Parts of Lupane hit by malaria outbreak

Some parts of Lupane District in Emzola and Jotsholo in Matabeleland North, have been hit by a malaria outbreak, a development which has been confirmed by the provincial epidemiological disease control office.

Malaria is a preventable and treatable disease caused by a plasmodium parasite, transmitted by the bites of infected mosquitoes but according to the World Health Organisation (WHO) Africa continues to be the hardest hit by the deadly disease partly because many people do not have access to preventive and curative interventions.

In an interview with CITE, Matabeleland North Provincial Epidemiological Disease Control Officer, Dr Thabani Moyo, said the department was actively undertaking surveillance in the district.

He, however, could not avail the statistics of the affected people.

Dr Moyo stated that the Epidemiological Disease Control department was forced to execute Indoor Residual Spraying (IRS) as a responsive intervention in Lupane, yet the district is in the malaria elimination stage, which requires largely surveillance.

“We are not supposed to be doing IRS in Lupane but due to the outbreak we did the response as  we were now responding to that malaria outbreak.
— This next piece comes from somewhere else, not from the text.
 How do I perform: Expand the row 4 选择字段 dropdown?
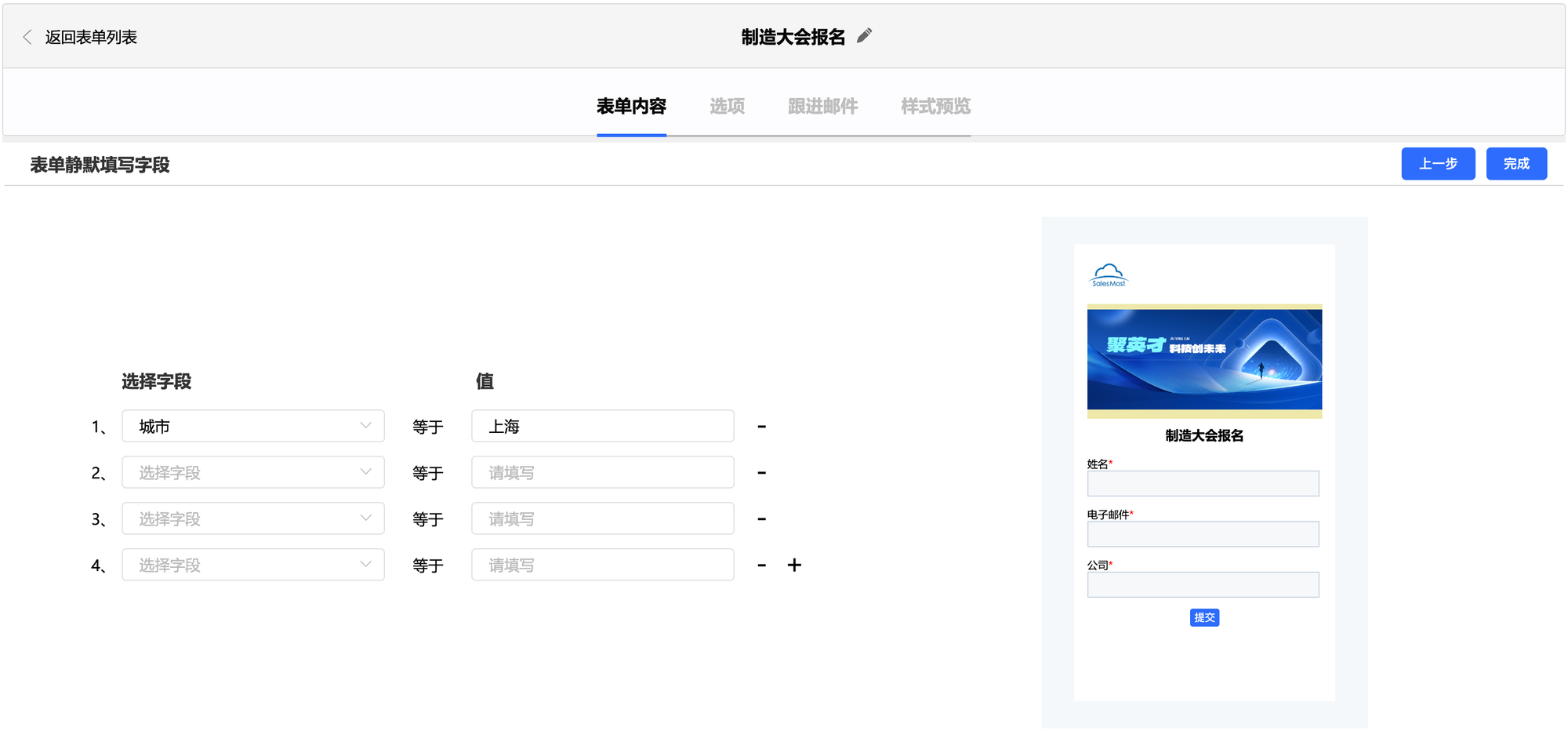pyautogui.click(x=252, y=566)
So we conducted spraying on top of other interventions that were there,” said the epidemiological disease control officer.

According to Dr Moyo, the Ministry of Health and Child Care also adopted the bio-life cycle strategy and sprayed in areas that had water.

“There are other interventions such as bio life cycle where we will be looking at places with water and we check if the water does not have mosquito larvae. If there are larvae we do a bio life cycle, use chemicals in those places to kill that larvae,” he said, noting that since this action, malaria cases were reducing.

“So the interventions that we did are working.”

In 2021, the WHO African Region, reported an estimated 234 million cases and 593 000 deaths while in terms of reduction in malaria incidence, Zimbabwe is one of the eight countries, said to be on track to meet the 2025 Global Technical Strategy target.

However, reliable sources in the affected areas claimed there was no medication for those admitted at health institutions following the outbreak.